## PASSAGE PROVIDED

####################

Max() is an aggregate function used to find the largest value in a set (collection). Your example code is a single item not a collection. Please make a better effort to read the documentation and learn basic C#. Frankly, you code makes no logical sense...
Aggregate Functions (Transact-SQL)
Enumerable.Max Method (Example code is located at the bottom of the documentation)
LINQ Max() example.
class Program
{
static void Main(string[] args)
{
List<Developer> data = PopulateMockData();
int maxId = data.Max(d => d.Id);
Console.WriteLine($"maxId = {maxId}");
int nextId = maxId + 1;
Console.WriteLine($"nextId = {nextId}");
}
public static List<Developer> PopulateMockData()
{
List<Developer> data = new List<Developer>();
for (int i = 0; i < 10; i++)
{
data.Add(new Developer() { Id = i, EnvT = $"Ent_{i}" });
}
return data;
}
}
public partial class Developer
{
public int Id { get; set; }
public string EnvT { get; set; }
}
Results
maxId = 9
nextId = 10
If you understand LINQ then you must understand that your design makes no logical sense. LINQ operates over a collection not a single item.
I explained why your design does not work, provided example code, and links to resources. If you do not understand the code or the explanation or the links then there is not much the community can do to your help. You need set aside time to learn the LINQ and C# fundamentals.
The compiler error in your previous threads was due to you not understanding how to concatenate a string or solve a very basic programming problem.
There is no error with a concatenate the value.
I understand that a max can be write in several ways :
1 - math.max(a,b) with a, b int
2 - datasource.max( "with linq action") that will be operate for a data collection (list e.g).

####################

Rows from a dataset:
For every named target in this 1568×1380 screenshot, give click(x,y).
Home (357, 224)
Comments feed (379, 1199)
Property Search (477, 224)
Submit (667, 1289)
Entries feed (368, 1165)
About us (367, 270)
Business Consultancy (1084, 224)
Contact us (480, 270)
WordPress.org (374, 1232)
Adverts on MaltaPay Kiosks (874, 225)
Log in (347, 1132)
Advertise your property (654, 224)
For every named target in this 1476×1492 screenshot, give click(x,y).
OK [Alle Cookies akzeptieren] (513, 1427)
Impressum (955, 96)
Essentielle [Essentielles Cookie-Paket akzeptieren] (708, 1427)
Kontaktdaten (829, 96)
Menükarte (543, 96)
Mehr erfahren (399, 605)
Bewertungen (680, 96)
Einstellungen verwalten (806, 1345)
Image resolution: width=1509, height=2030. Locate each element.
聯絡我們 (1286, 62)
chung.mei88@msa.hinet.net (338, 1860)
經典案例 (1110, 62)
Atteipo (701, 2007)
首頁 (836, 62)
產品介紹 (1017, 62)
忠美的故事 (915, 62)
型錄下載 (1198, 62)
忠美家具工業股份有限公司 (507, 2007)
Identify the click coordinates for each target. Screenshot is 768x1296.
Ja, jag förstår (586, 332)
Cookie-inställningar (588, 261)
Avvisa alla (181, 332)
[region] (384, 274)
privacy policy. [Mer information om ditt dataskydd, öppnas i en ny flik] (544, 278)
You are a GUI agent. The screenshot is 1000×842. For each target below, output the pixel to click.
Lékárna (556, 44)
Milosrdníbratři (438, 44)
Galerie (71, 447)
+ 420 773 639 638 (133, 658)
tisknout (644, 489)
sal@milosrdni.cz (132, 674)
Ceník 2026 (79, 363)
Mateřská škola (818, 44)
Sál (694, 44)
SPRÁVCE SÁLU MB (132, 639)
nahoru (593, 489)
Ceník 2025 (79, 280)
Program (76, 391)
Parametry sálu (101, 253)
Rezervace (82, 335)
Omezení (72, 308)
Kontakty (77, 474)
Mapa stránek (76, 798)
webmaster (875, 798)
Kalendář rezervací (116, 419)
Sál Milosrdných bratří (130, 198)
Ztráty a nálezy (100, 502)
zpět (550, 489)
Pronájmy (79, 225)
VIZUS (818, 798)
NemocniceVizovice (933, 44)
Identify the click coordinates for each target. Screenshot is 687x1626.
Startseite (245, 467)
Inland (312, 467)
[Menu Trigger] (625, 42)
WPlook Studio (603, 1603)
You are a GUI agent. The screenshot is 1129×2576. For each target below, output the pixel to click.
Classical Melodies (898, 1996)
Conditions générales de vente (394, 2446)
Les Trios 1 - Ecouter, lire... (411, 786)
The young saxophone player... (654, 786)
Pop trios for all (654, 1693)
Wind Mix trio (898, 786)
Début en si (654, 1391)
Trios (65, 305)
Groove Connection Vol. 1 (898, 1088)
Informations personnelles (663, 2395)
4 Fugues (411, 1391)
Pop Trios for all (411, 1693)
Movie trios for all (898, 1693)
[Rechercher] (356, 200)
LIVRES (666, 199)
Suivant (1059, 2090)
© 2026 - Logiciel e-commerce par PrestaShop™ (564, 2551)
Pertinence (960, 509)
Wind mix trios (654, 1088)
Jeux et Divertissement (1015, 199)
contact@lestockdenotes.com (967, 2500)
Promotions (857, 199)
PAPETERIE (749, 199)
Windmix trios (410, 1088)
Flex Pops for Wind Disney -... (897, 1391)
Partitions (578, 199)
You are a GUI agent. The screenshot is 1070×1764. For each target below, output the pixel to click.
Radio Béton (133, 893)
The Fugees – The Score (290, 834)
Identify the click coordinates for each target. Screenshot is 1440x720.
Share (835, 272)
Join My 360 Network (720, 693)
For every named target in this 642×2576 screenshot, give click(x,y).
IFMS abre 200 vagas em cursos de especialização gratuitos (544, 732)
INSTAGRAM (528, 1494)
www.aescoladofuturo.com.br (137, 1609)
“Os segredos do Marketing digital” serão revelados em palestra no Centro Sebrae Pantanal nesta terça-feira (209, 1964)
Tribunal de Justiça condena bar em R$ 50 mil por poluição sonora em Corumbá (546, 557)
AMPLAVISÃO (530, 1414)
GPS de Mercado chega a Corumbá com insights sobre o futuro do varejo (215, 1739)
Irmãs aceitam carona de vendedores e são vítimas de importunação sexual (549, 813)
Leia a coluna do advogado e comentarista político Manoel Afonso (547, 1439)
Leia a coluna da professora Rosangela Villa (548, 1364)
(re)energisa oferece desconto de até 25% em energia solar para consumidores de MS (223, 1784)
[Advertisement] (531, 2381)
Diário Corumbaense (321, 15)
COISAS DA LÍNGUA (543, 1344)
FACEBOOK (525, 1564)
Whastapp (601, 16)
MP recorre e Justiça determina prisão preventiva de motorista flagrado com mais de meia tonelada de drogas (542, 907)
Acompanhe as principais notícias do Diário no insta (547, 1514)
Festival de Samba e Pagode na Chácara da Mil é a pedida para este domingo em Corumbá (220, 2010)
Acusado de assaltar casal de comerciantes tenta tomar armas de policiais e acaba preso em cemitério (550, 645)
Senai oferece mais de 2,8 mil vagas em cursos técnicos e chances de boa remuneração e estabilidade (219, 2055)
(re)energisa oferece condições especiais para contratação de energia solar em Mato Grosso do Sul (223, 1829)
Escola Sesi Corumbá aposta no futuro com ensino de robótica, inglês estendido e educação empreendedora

####################

## TASK GOAL
In the passage on the C# Max() function, what value is printed for maxId in the results? These rows have no connection to the passage on the C# Max() function.

## SOLUTION TO THE PROBLEM
maxId = 9